DOCUMENT PASSAGE START

They sneak up in pickup trucks, station wagons and two-door sedans. Some come barehanded. Most are armed with axes and saws. And all have larceny in their wood-burning hearts.

"We have been wrestling with it for three or four years and it just gets worse," says one of the half dozen rangers assigned to protect the one million acres of Virginia's George Washington National Forest from wood-hungry homeowners who see firewood where the forest service sees trees. "The energy situation," says the ranger, "has created all kinds of problems for us."

The demand for wood as a home heating alternative has created a budding market for both firewood and stoves to burn it in. It has also spawned a new category of thief -- the wood rustler. And he's proving to be as elusive in the Washington area woodlands as the cattle rustler was in the wild,wild west.

"Once a tree is out of the woods it's pretty hard to make a positive identification of it," says Cpl. John Hoback of the Prince William County Police Department. "One oak looks pretty much like another. Not too many people stencil names on their trees."

Area police do not have statistics on wood crooks because those arrests are lumped with more general larceny categories. But law enforcement officials concede that there have been few arrests. By the time they get to the scene of a crime all that usually remains is splinters.

"Most folks just don't consider it a real crime," says George Berklacy, a spokesman for the National Park Service which supervises 76 million acres of parkland, including the woods along Virginia's George Washington Parkway and the District's Rock Creek Park. Yet, as Berklacy says, "Taking a tree or even a limb from a National Park carries a maximum penalty of $500 and six months in jail."

Because Rock Creek Park, for instance, is a back yard for thousands of Washington residents, the temptation to take wood is often indulged, said Berklacy. Park rangers regularly find picnickers loading twigs and dead limbs into car trunks. The amateurs are usually let go, says Berklacy, "after some discreet butt chewing."

DOCUMENT PASSAGE END
INFORMATION GIVEN START

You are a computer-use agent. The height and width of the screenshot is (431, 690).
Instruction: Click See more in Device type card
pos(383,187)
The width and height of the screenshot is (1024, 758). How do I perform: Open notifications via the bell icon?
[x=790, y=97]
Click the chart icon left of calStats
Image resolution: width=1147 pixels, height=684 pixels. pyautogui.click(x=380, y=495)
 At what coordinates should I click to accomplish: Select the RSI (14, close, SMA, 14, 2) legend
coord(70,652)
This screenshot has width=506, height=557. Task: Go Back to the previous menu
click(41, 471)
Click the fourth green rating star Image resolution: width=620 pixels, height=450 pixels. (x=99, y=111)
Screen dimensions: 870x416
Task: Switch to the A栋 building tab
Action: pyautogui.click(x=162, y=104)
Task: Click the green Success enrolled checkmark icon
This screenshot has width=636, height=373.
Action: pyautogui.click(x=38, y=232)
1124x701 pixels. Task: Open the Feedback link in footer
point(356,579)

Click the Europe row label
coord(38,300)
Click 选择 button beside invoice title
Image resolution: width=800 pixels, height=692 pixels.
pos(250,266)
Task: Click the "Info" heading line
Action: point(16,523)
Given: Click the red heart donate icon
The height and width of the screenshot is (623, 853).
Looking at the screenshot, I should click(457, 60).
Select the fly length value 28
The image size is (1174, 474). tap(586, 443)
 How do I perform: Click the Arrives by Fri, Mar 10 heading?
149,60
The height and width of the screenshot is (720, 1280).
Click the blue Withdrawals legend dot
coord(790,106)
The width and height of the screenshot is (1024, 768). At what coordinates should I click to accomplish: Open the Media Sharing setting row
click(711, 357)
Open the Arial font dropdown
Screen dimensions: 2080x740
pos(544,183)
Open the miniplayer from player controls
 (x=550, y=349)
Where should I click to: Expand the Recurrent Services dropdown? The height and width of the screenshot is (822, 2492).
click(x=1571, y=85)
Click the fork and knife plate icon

INFORMATION GIVEN END

» WORK TASK 1: In the article on firewood theft, what is the maximum penalty for taking a tree or a limb from a National Park?
» WORK TASK 2: Decide whether each statement agrees with the article on firewood theft, and support each yes or no with a quotation from it: (a) Area police keep separate statistics on wood thefts. (b) A half dozen rangers are assigned to the one million acres of Virginia's George Washington National Forest. (c) Picnickers caught taking twigs and dead limbs from Rock Creek Park are usually let go.

» WRITTEN SOLUTION 1: The maximum penalty is $500 and six months in jail.

» WRITTEN SOLUTION 2:
(a) No: "Area police do not have statistics on wood crooks because those arrests are lumped with more general larceny categories."
(b) Yes: "one of the half dozen rangers assigned to protect the one million acres of Virginia's George Washington National Forest"
(c) Yes: "The amateurs are usually let go"